##### Entries provided

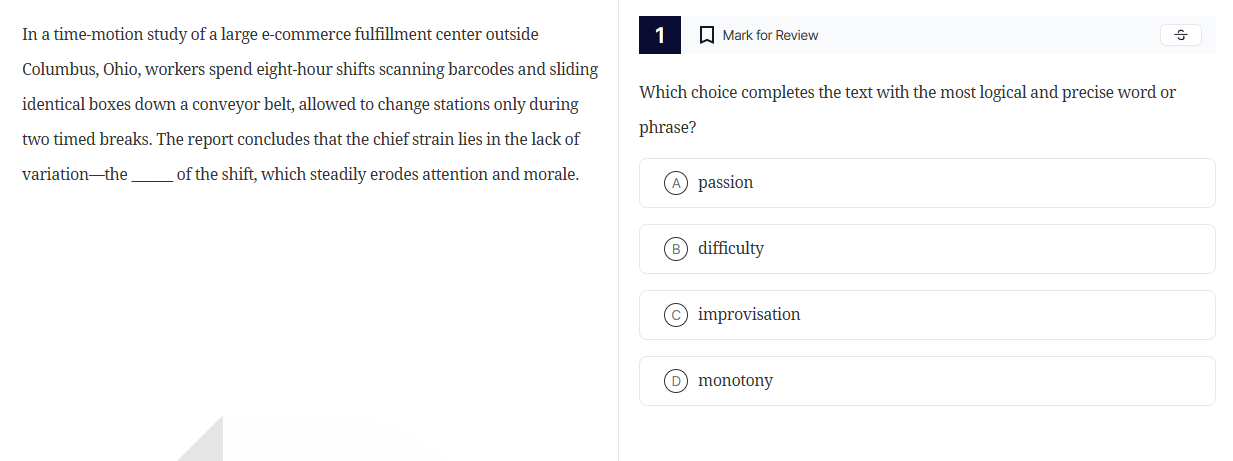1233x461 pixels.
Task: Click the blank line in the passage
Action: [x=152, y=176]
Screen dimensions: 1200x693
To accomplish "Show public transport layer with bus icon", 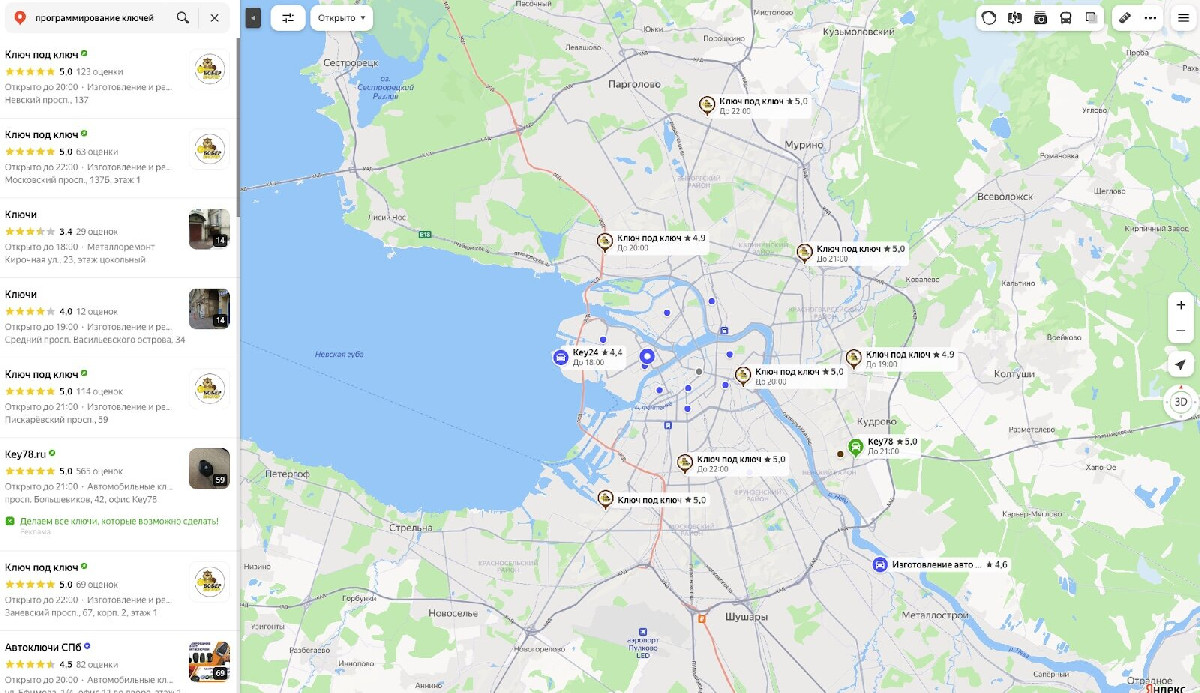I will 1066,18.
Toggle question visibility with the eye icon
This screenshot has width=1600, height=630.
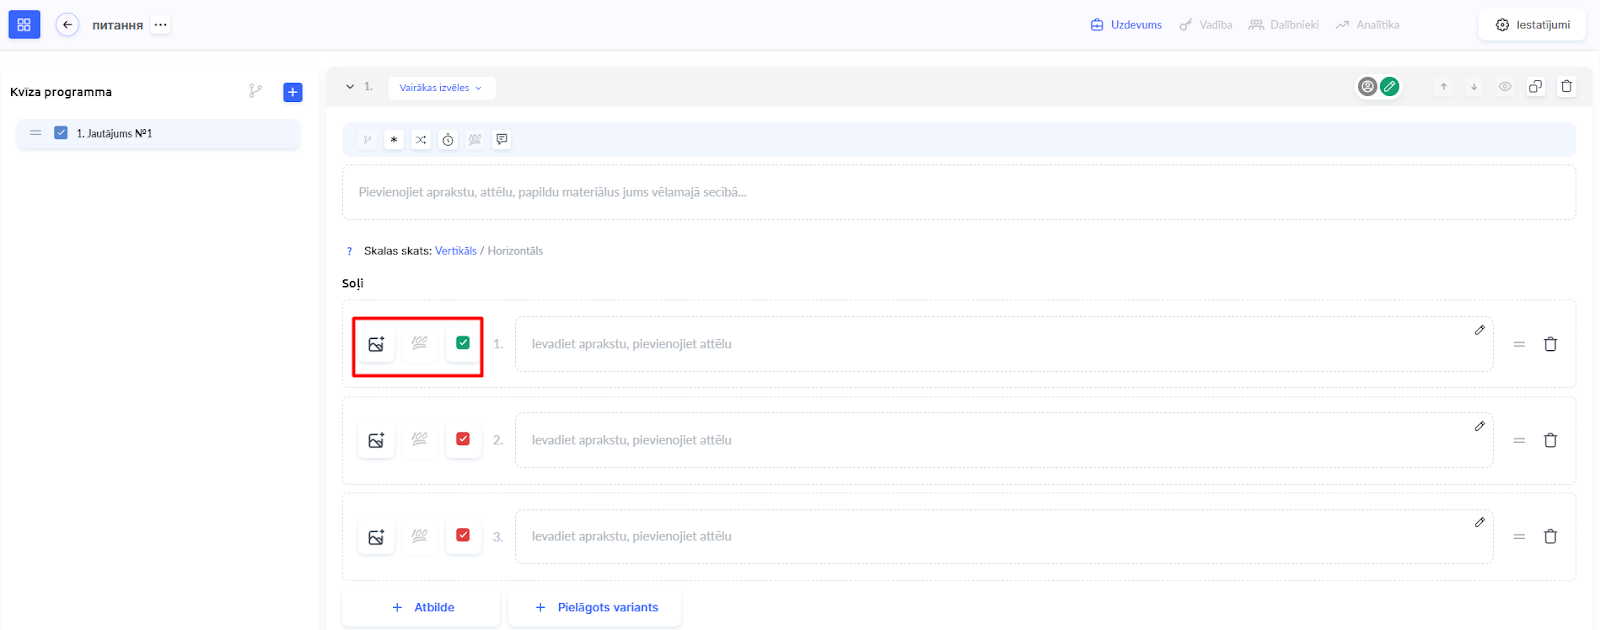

##########
##### Entries provided

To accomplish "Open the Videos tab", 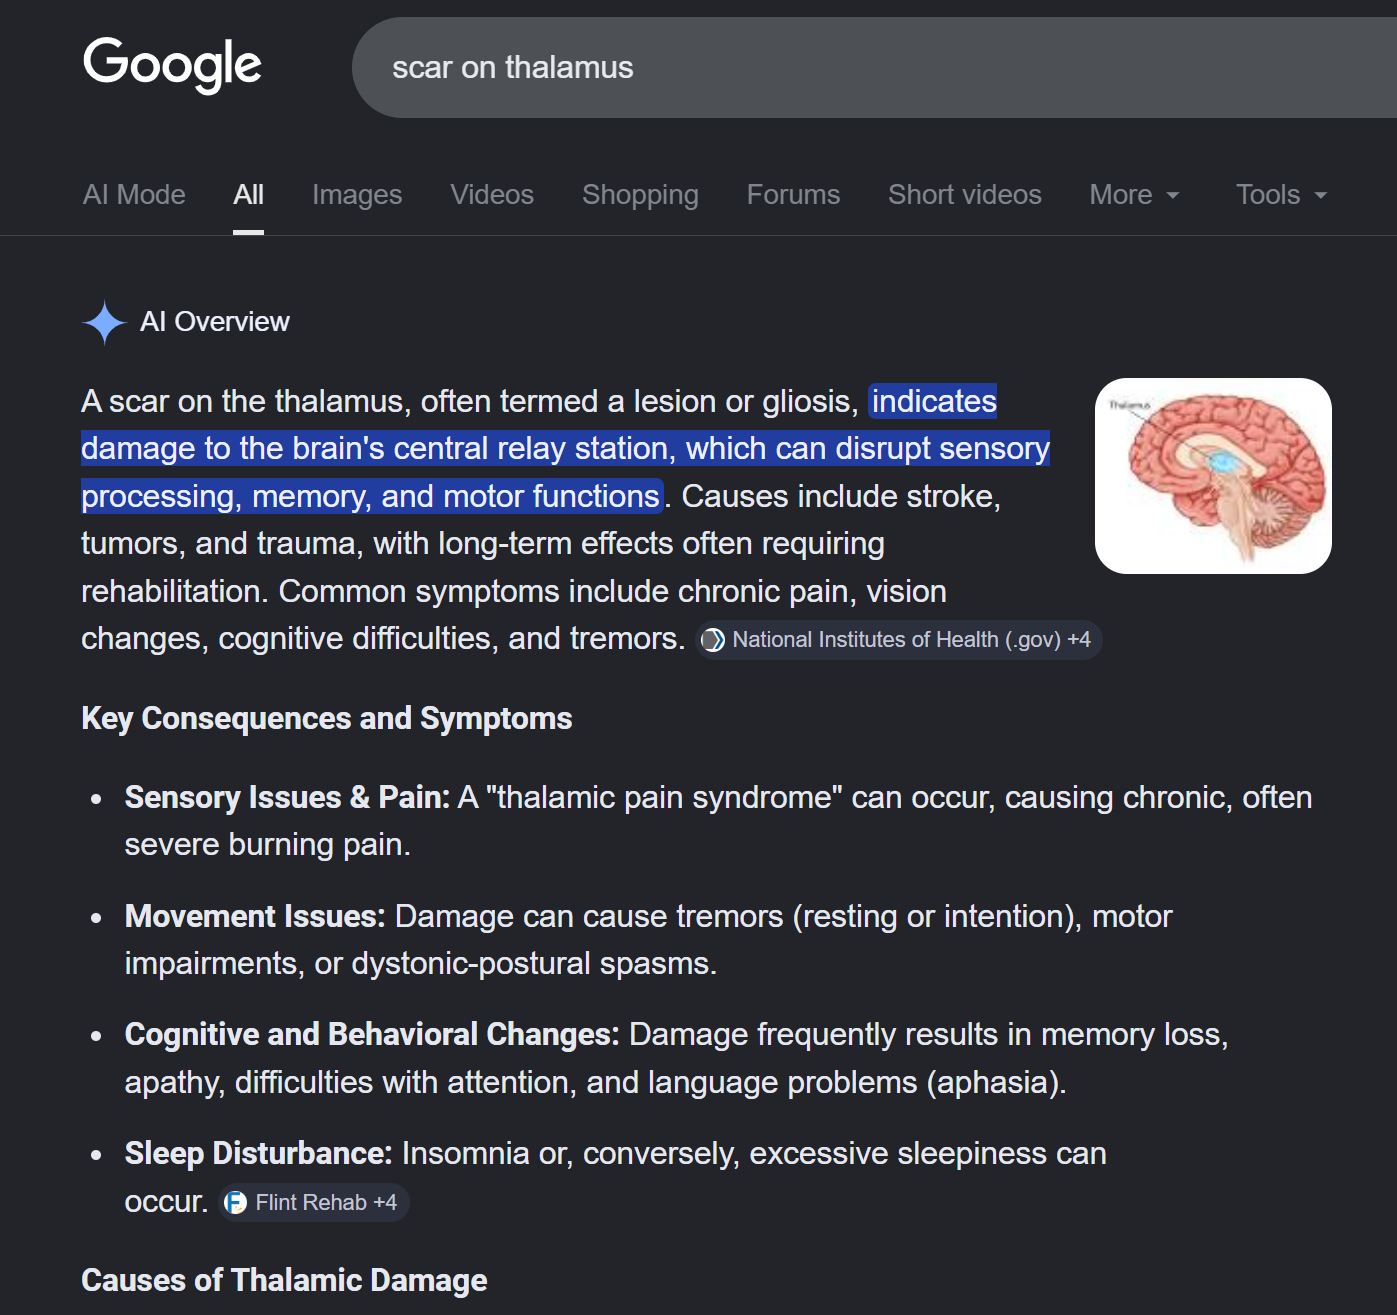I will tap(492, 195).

##########

● **Work task**
Please reproduce exactly the lines in the listing above from the one containing "Toggle question visibility with the eye icon" through the one containing "This screenshot has width=1600, height=630.", both included, and nothing more.

● **Written response**
Toggle question visibility with the eye icon
This screenshot has width=1600, height=630.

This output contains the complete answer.